Rinite Alérgica


Dr Cecim El Achkar

Pediatra

 

A rinite alérgica é uma doença que atinge 20% da população, entre crianças e adultos, e manifesta-se por espirros, coceira e irritação nas narinas, com predomínio à noite. A causa é uma hipersensibilidade da mucosa nasal de cada pessoa a diferentes substâncias, como a poeira doméstica, que é a mais comum. Na poeira, os ácaros, seres microscópicos, vivem e alimentam-se dos restos de pele e de outros nutrientes. Encontram-se os ácaros em nossa cama e em nosso ambiente domiciliar. Outras causas podem ser: perfumes, cigarro, inseticidas em geral (spray, espiral, de tomada elétrica), mudanças de temperatura (quente-frio). Na primavera, temos a rinite da floração, chamada rinite perene, que aparece só nessa época do ano e apresenta os mesmos sintomas da rinite alérgica.

A pessoa portadora da rinite alérgica deve tomar consciência, pois, apesar de não ser uma doença grave, ela acarreta problemas importantes se não for tratada adequadamente.

A obstrução constante nas narinas faz com que a criança respire pela boca, acarretando o aumento das amígdalas e das adenoides, além da protrusão dos dentes para frente e elevação do céu da boca. Como consequência, temos infecções de repetição, infecções de garganta, sinusites, otites, asma e outras. A necessidade do uso do aparelho ortodôntico, em muitos casos, tem, como causa, uma rinite não tratada precoce e adequadamente.

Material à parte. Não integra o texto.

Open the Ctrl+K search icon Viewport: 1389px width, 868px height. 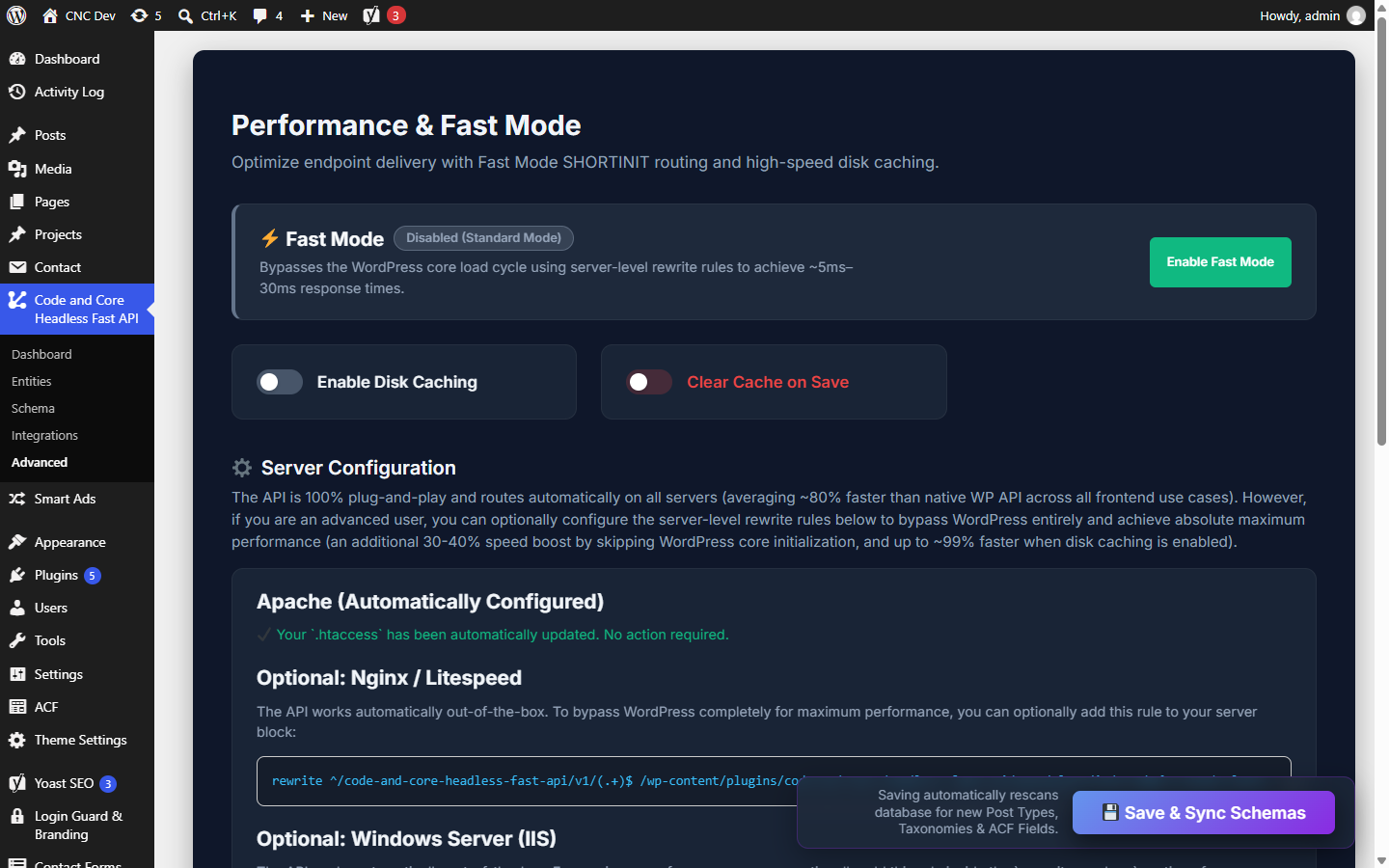pos(186,15)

Para tratá-la, primeiro, deve-se consultar o médico, que é o único que pode diagnosticar, com certeza, a doença e afastar outras causas de rinite, como, por exemplo, rinite medicamentosa, por corpos estranhos, rinite vasomotora e outras. O tratamento fundamental e mais importante é o controle ambiental, principalmente, do quarto onde a criança dorme. O carpete, o mosquiteiro e os bichos de pano ou pelúcia são os maiores responsáveis pelo desencadeamento das crises de rinite. Em muitos casos, essa medida já é suficiente para deixar o paciente controlado. Podemos utilizar, também, outras medidas, como medicamentos que têm por objetivo controlar os sintomas e diminuir a inflamação. O mais importante é ter consciência de que, quando a criança apresenta narinas trancadas por mais de três dias e espirros a salva (seguidos), deve-se procurar o médico para fazer o diagnóstico e o posterior tratamento com toda a intensidade e perseverança, pois, quanto antes iniciado, melhores serão os resultados. Respiremos o ar a que temos direito pela narina, não pela boca, e vivamos mais felizes.